Empecemos por los ingredientes; ¿qué ingredientes debe de llevar un gazpacho? Aquí sólo cabe una respuesta a la gallega: “depende”. El gazpacho, es una sopa fría de pastores y estos la elaboraban con lo que tenían a mano. Atención a la definición-receta que, en 1611, daba el gran Sebastián de Covarrubias en su Tesoro de la Lengua Castellana o Española: “Cierto Género de migas que se hazen con pan tostado, y azeyte, y vinagre, y algunas otras cosas que les mezclan, con que los polvorizan. Es comida de segadores, y de gente grosera, y ellos le debieron poner el nombre como se les antojó”. No parece que fuese un plato muy atractivo, sobre todo si se tiene en cuenta que tras el ambiguo “algunas otras cosas” se escondían, simplemente, ajos y cebollas. Vamos, que de inicio, era una forma de aprovechar los mendrugos de pan duro, ablandándolos con aceite y vinagre, abundante en una época en que las técnicas de envejecimiento del vino no estaban muy depuradas y este se picaba con facilidad. El ajo y la cebolla trataban de dar algo de sabor a semejante pasta.

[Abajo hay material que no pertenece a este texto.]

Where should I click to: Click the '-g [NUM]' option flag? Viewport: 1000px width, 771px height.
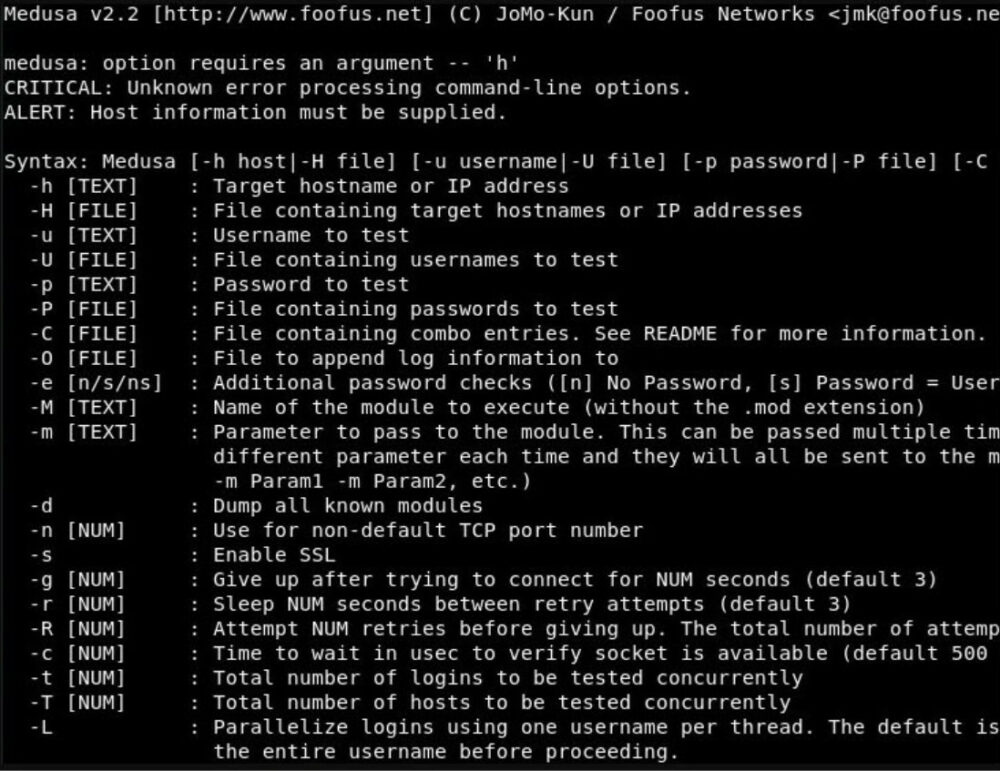[x=77, y=580]
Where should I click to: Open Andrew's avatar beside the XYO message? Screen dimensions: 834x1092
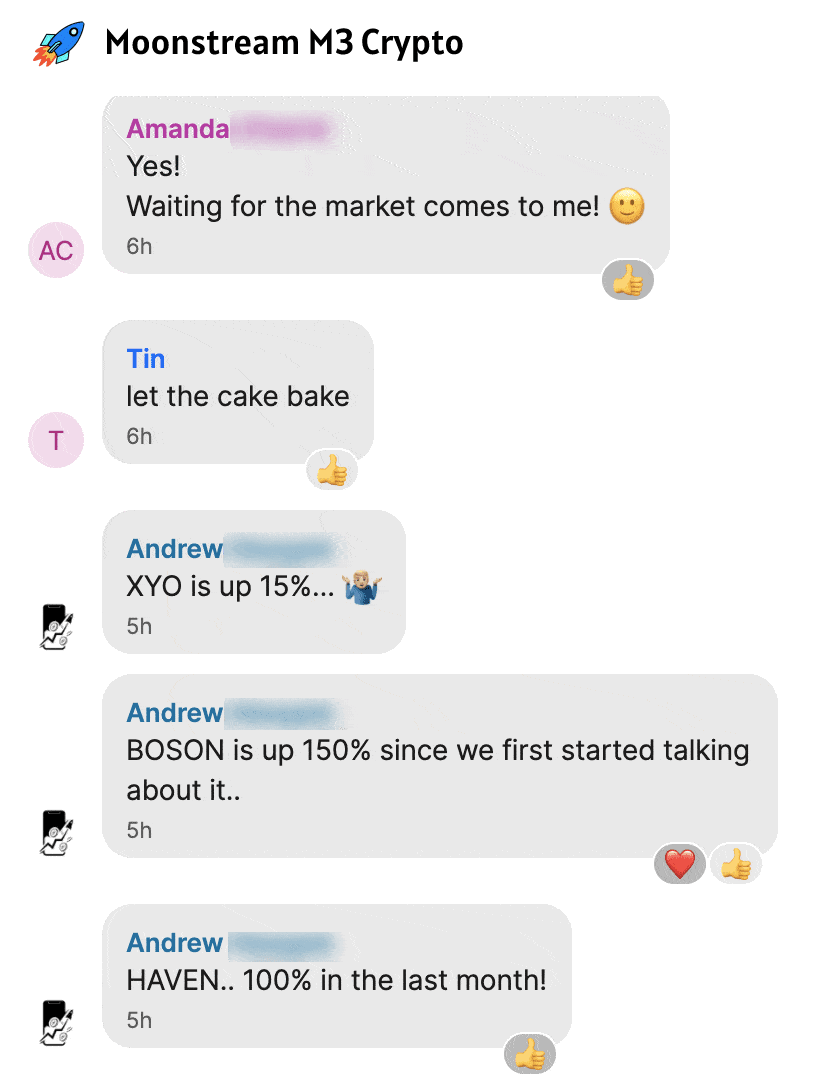click(56, 627)
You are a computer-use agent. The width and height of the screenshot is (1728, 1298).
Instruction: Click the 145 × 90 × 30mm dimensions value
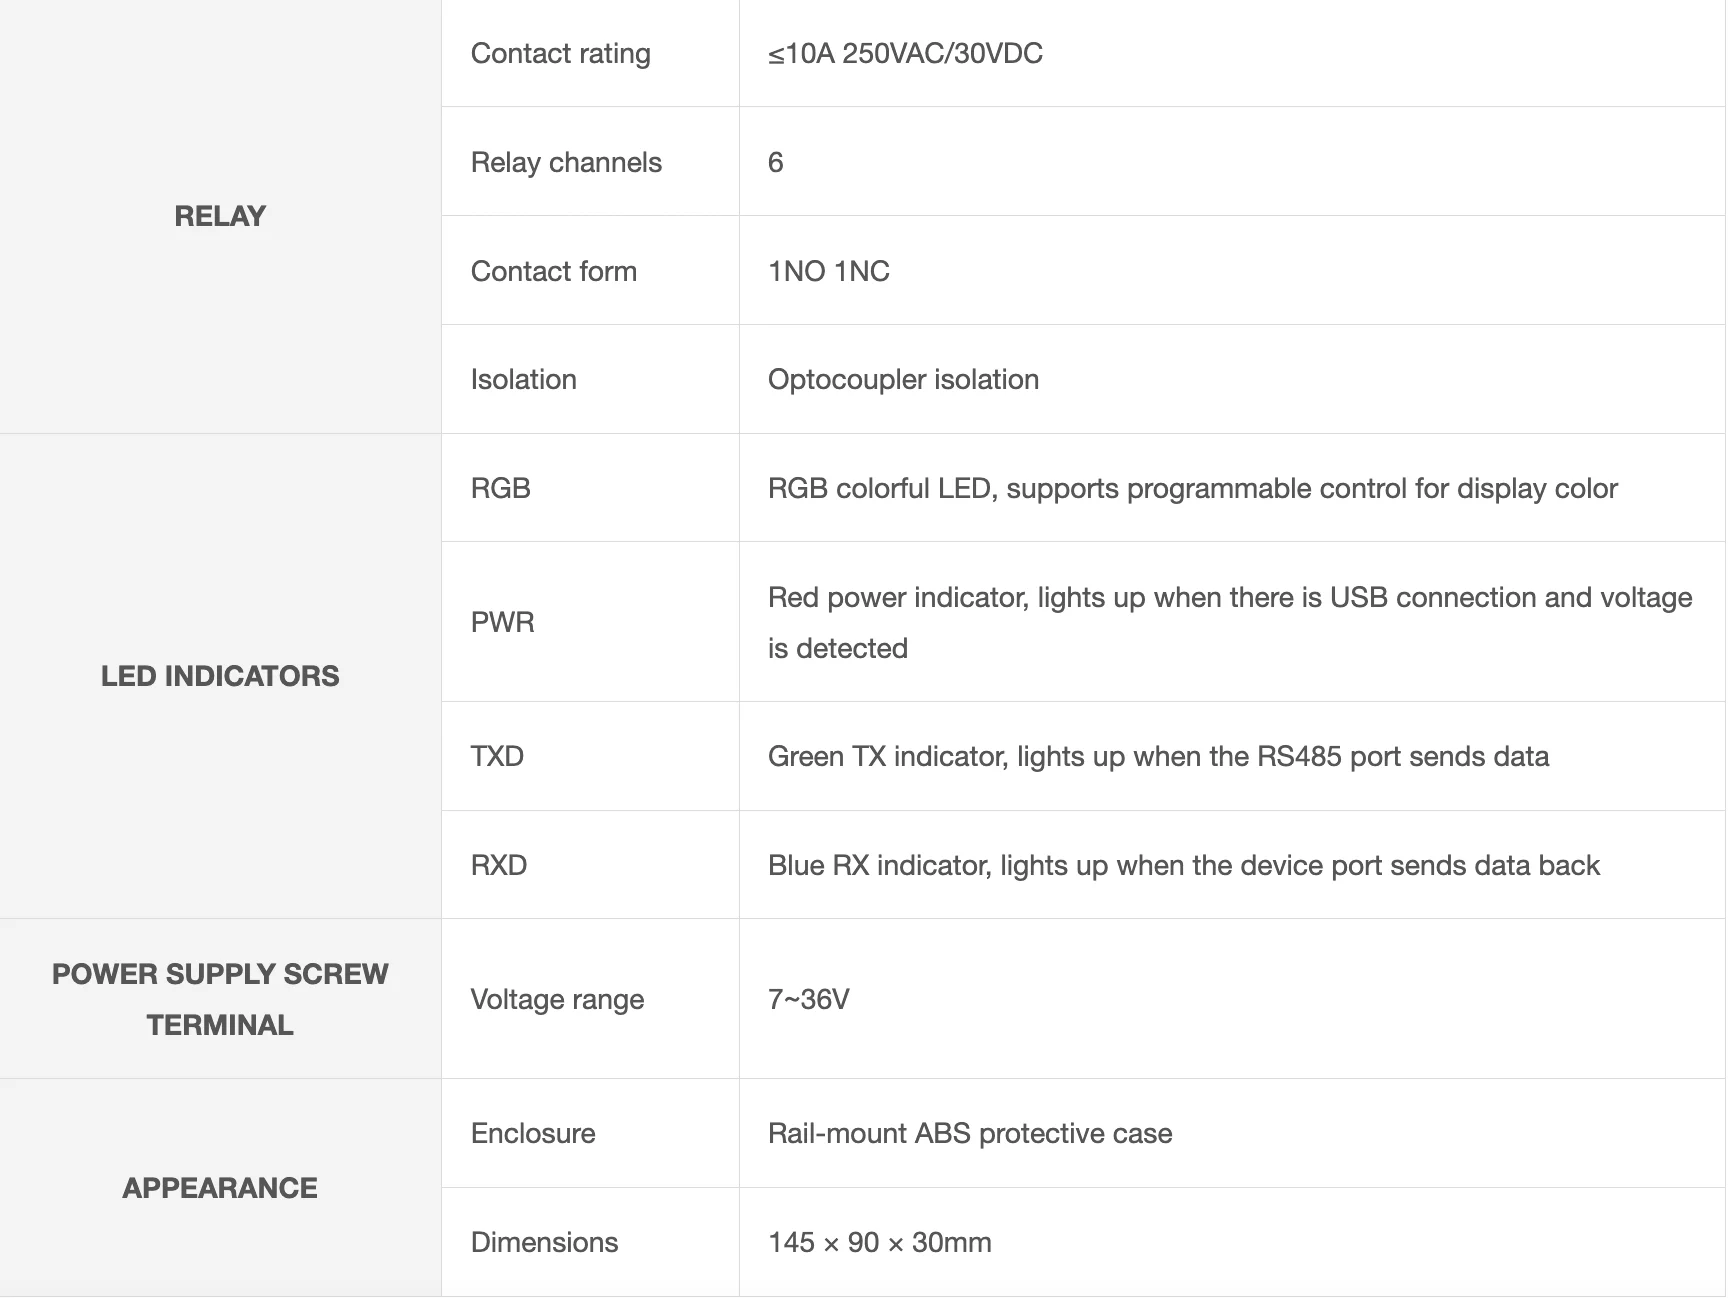tap(879, 1242)
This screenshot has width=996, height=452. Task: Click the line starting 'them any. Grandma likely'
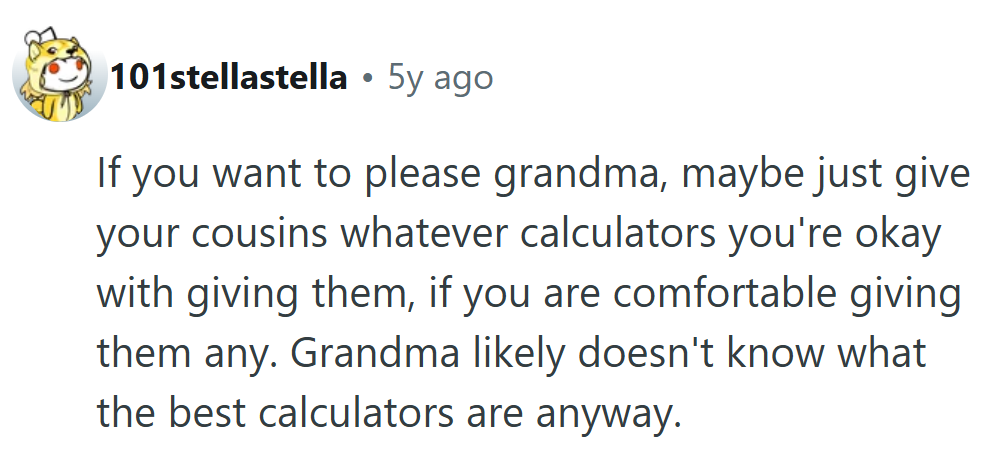tap(511, 354)
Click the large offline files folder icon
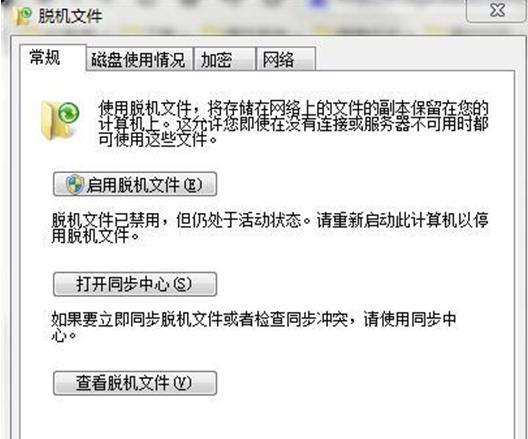Screen dimensions: 528x439 click(60, 121)
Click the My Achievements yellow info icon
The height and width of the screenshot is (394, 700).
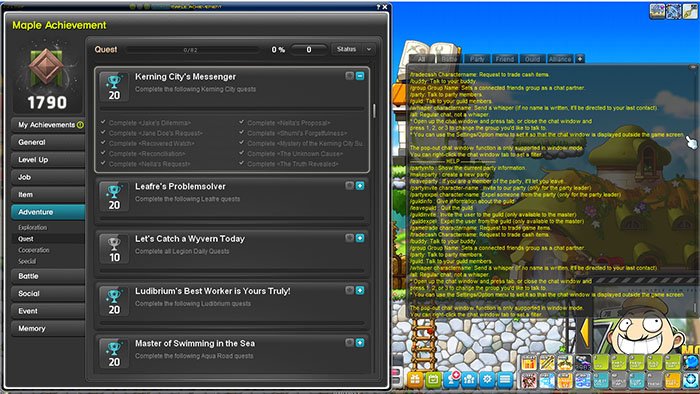(x=80, y=125)
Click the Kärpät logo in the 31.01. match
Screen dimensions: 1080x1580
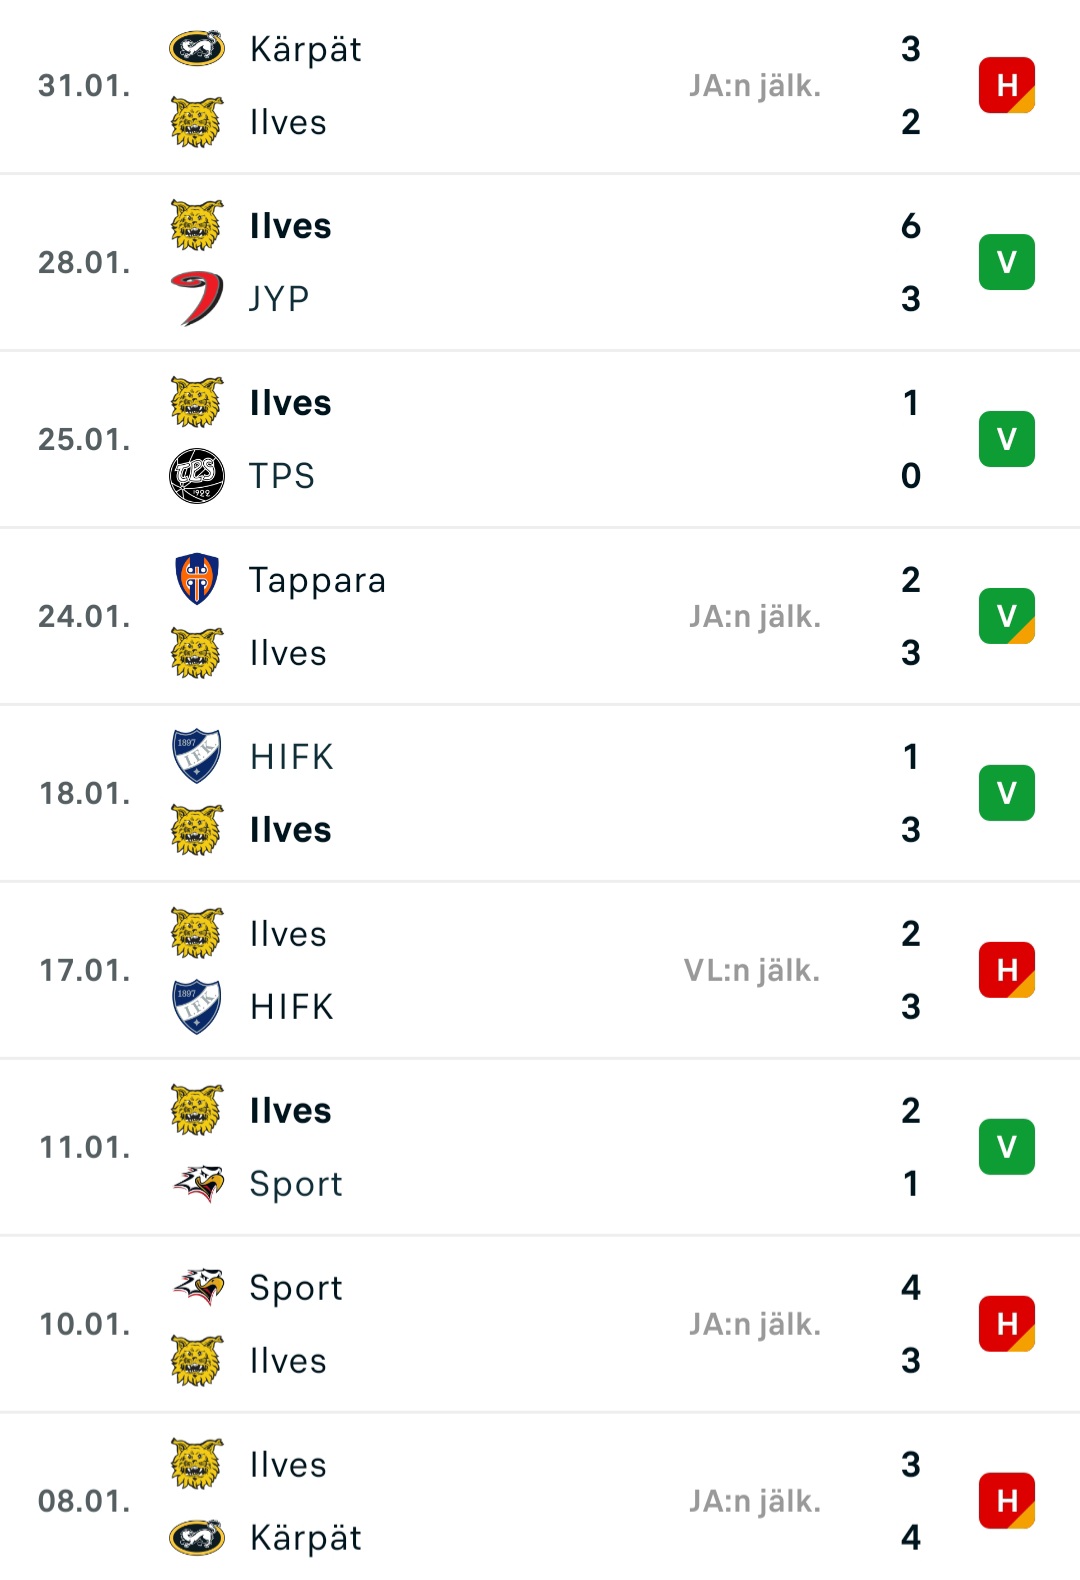pyautogui.click(x=197, y=48)
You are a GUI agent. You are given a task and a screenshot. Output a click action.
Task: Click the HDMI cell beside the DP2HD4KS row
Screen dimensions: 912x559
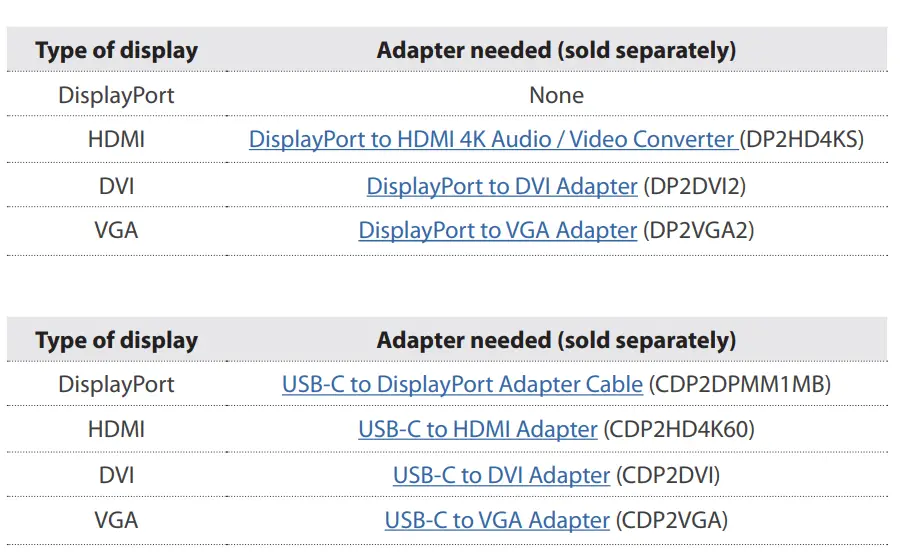(x=116, y=140)
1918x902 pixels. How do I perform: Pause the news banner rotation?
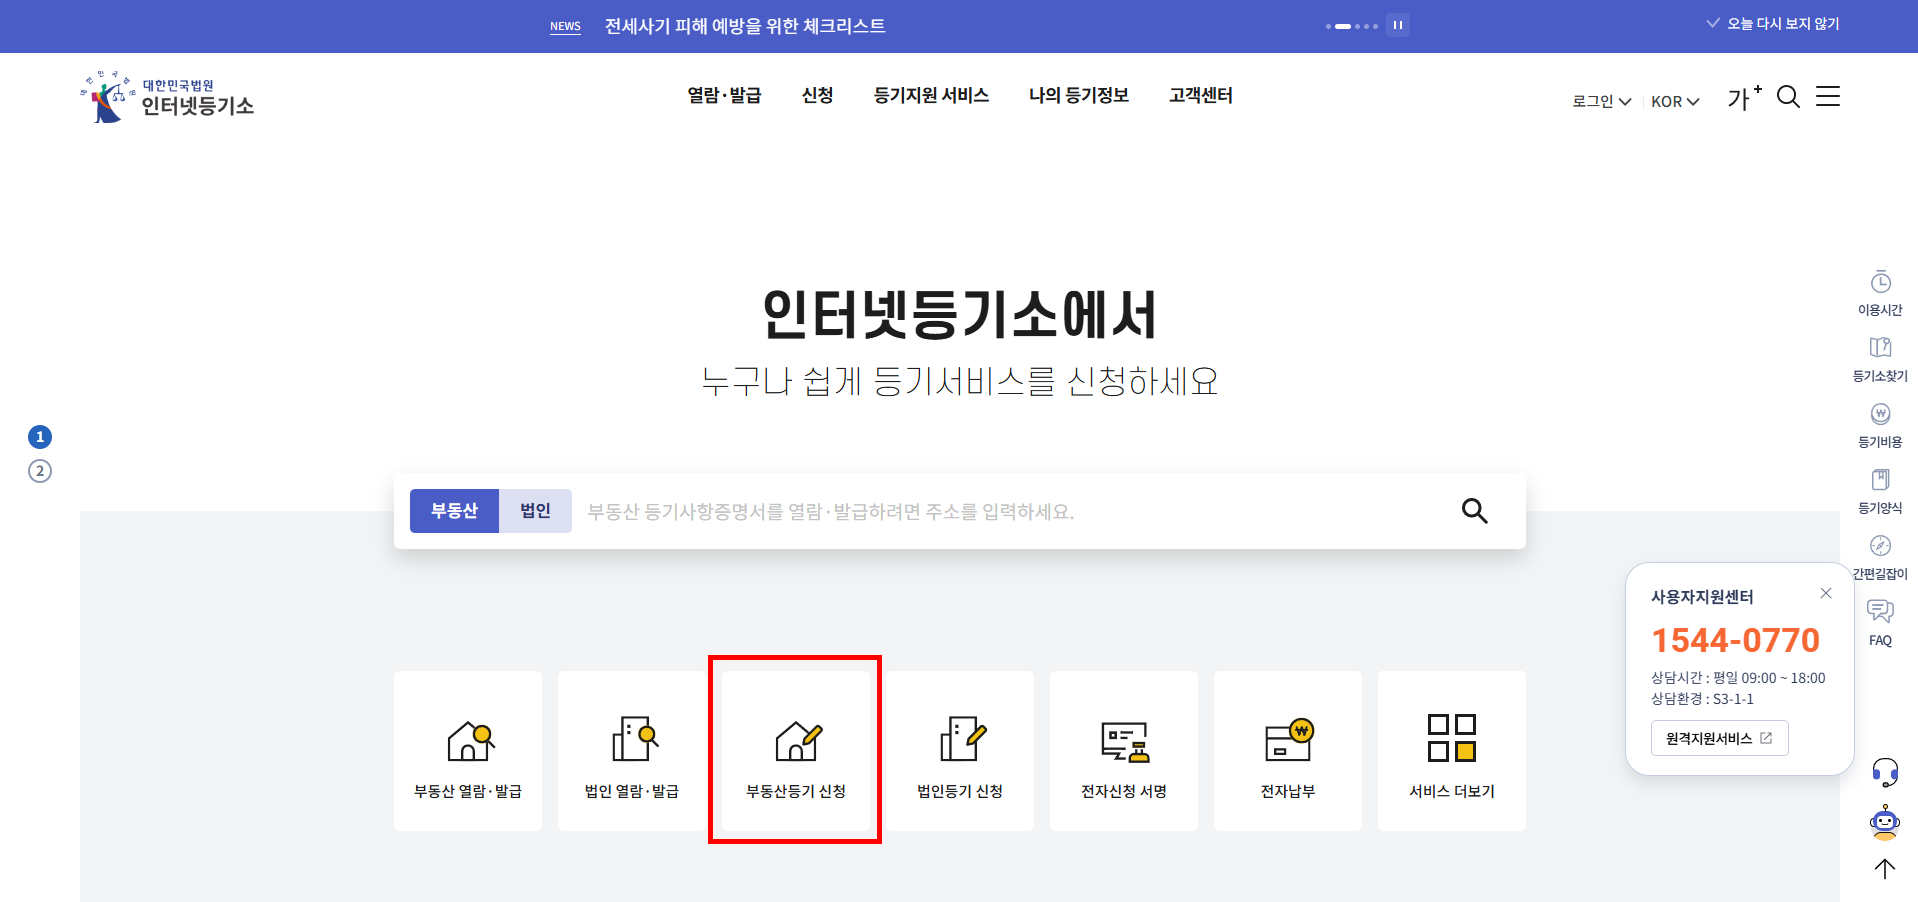(x=1398, y=25)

Cuando Covarrubias redacta su definición, ya se había descubierto América y habían llegado los primeros tomates y pimientos al viejo continente, pero tardarían mucho en incorporarse al gazpacho y convertirse en los ingredientes capitales de esta sopa fría.
Todo indica que fue en el siglo XIX e hicieron del humilde gazpacho algo más presentable. La condesa de Pardo Bazán glosaba esta transición: “En otro tiempo se consideraba tan popular, que en una mesa algo refinada no cabía presentarlo. Hoy el gazpacho se ha puesto de moda y, helado, se sirve como sopa de verano en la mesa del Rey y en las casas más aristocráticas”. Es de suponer que por la puerta que entraron tomates, pimientos y pepinos, saldrían algunas dosis de ajo y cebolla, con lo que el gazpacho se fue volviendo más aceptable para los paladares modernos.
No se acabaron aquí las innovaciones. En el siglo XX, puestos a añadir ingredientes, se tiró de toda la paleta de frutas rojas: cerezas, fresas, sandía… auténticas herejías para los guardianes de la ortodoxia culinaria, esos que también saben la única forma de hacer la paella. Dice el gran Caius Apicius que, “para los ortodoxos de la cocina, cualquier intento de alteración de lo que ellos entienden como orden establecido es una herejía. Olvidan, como los ortodoxos de cualquier campo, que el mundo ha progresado a golpe de lo que los inmovilistas consideraron herejías. La gastronomía, también, y por eso no es adecuado poner puertas al campo en este terreno y sí dejar que sea el tiempo el que decida”. Ahí está la cuestión: no vale cualquier formula. Sólo las mejores permanecerán en el tiempo, como ha sobrevivido la del gazpacho andaluz: pan, tomate, pimiento, pepino, ajo,
aceite, vinagre (de Jerez, nunca de Módena) y agua. Todo fresquito o muy frío, según gustos, y a disfrutar del verano.